Bobbie hung up and turned to Lori.
“What brings you to Newfoundland?”
A friendly question she probably asked every guest. Nevertheless, it made Lori uncomfortable.
It was the same discomfort she’d felt in Mona Blackwood’s office. She’d been late for her appointment because a surprise Vancouver snowstorm had delayed her flight to Calgary.

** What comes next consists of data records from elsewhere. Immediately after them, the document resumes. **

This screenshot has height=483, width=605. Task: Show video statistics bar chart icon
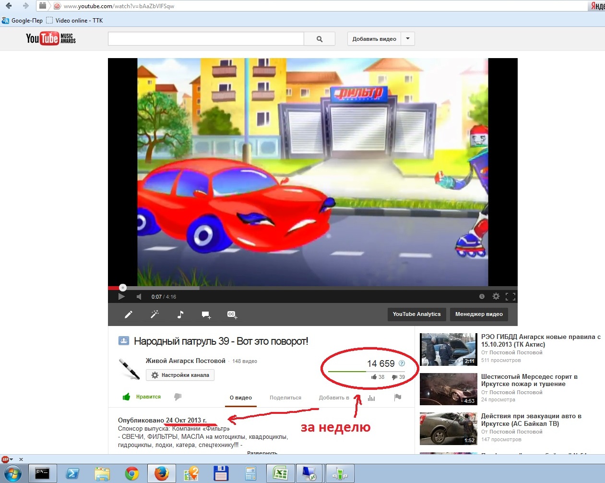[371, 398]
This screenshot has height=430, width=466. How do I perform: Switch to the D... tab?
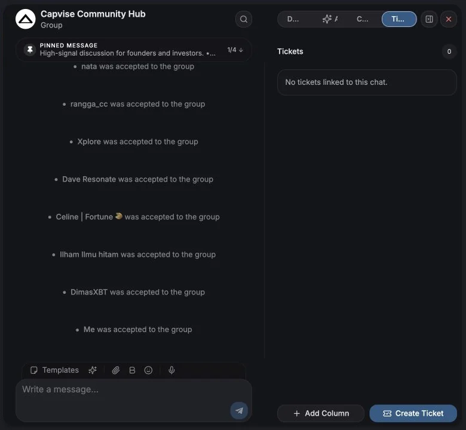click(293, 19)
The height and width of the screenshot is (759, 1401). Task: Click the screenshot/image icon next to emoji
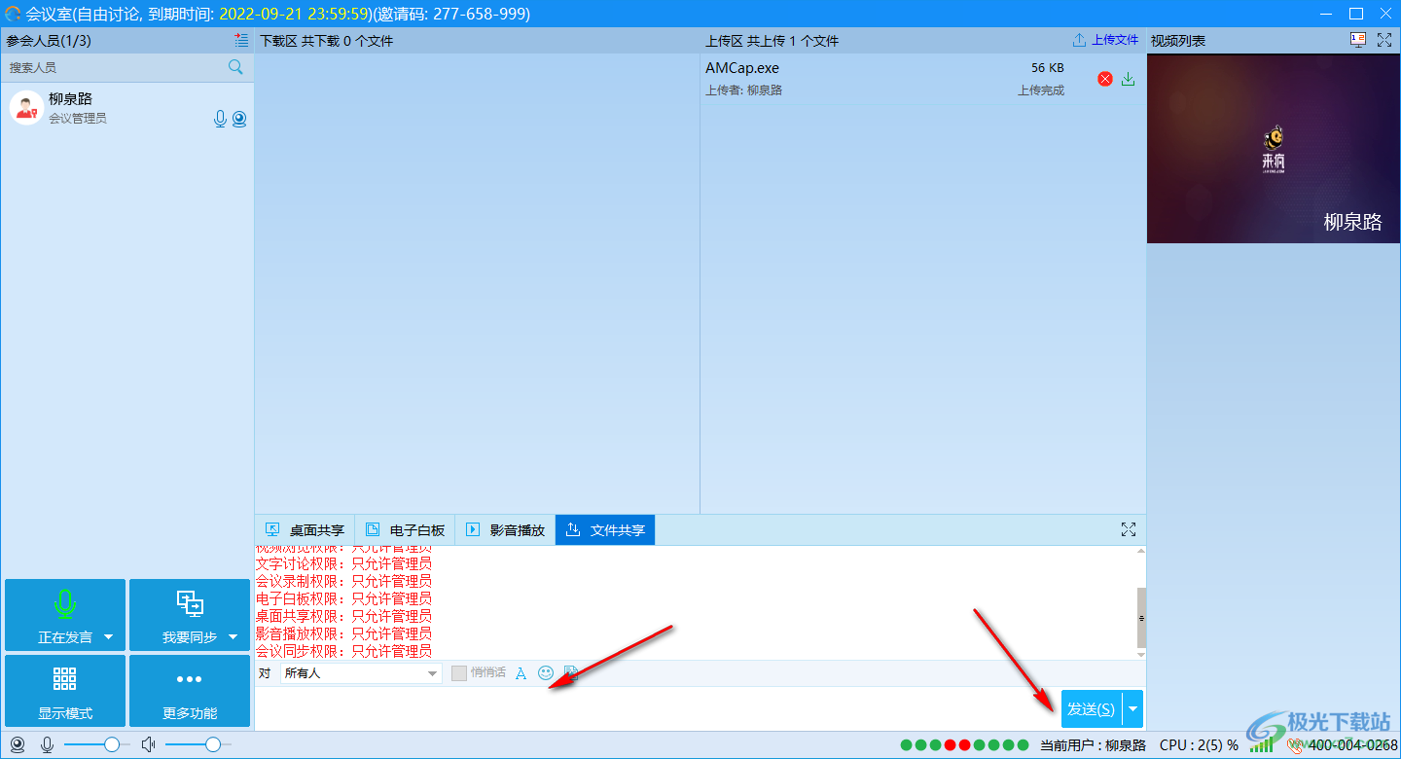pos(570,672)

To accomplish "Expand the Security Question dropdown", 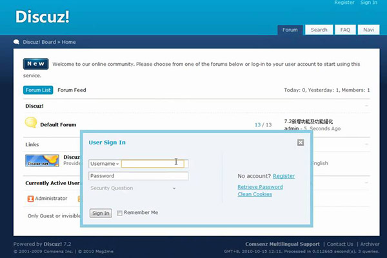I will coord(132,188).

Lori had assumed the assignment was going to be routine. Yet another portrait of a prominent person. Mona Blackwood was well known in Calgary. Owner of an investment firm that made money in the oil sector. Lots of money. She’d grown up poor in Newfoundland, but moved west to Alberta to seek her fortune. Forty-two, five years older than Lori. Blond, with a chiseled, austere face. Slim, athletic. A woman determined to be taken seriously in a man’s world. She wore a black two-piece suit over a white blouse. Lori would have preferred a little color for the photo and considered how to suggest it. She knew the background had to be bu
sinesslike and sober, nothing fussy or extravagant. Before staging anything, though, Lori wanted to get to know Mona a bit so she could really capture her in a portrait.
But to her amazement, Mona looked at Lori’s photographer’s bag and said, “We won’t be needing that today.”
Lori was taken aback.
“Aren’t I here for a photo shoot?”
“I’ll explain in a minute. Would you like tea, coffee, some juice, maybe?”
Mona motioned toward some armchairs.
Lori asked for coffee—she’d gotten up early. She’d barely sat down in the black leather chair when she saw the book of photos on the glass table. Her book. The pictures of the apostate Mormon sect in Splendid Valley.
Her name would always be associated with it.
Lorelei Finning. Splendid Valley.
Mona opened the book. Lori noticed her silver fingernail extensions. Interesting detail. A deviation from the perfect businesswoman image. Maybe she was open to having an unconventional portrait taken after all.
“I’ve read the introduction,” Mona began, “but can you tell me some more about how you came to take these pictures?”
Normally, Lori wasn’t fazed by the request. It’s what everybody wanted to know. How a sect completely shut off from the outside world in a settlement hidden behind high fences, a sect accused of polygamy and trafficking in girls—how a secretive community like that had allowed the photographer Lorelei Finning behind the curtain. Why had they permitted Lori to photograph women, children, and especially men married to dozens of eleven- and twelve-year-old girls?
No one who saw the pictures could accuse Lori of sympathy toward these men. The sect’s bishop had examined the photos and authorized them himself. He wanted to create a monument; he wanted to demonstrate to the outside world that everything was proper and correct.
But the bishop didn’t understand that images speak their own language, and Lori’s photographs were eloquent. She had captured something he was too blind to see.
That was the beginning of the end for the Splendid Valley community. The sect’s leaders were hauled into court and sentenced to prison.
The book could have been Lori’s big break, but soon after, she’d met Volker and followed him to Germany, a newborn in her arms.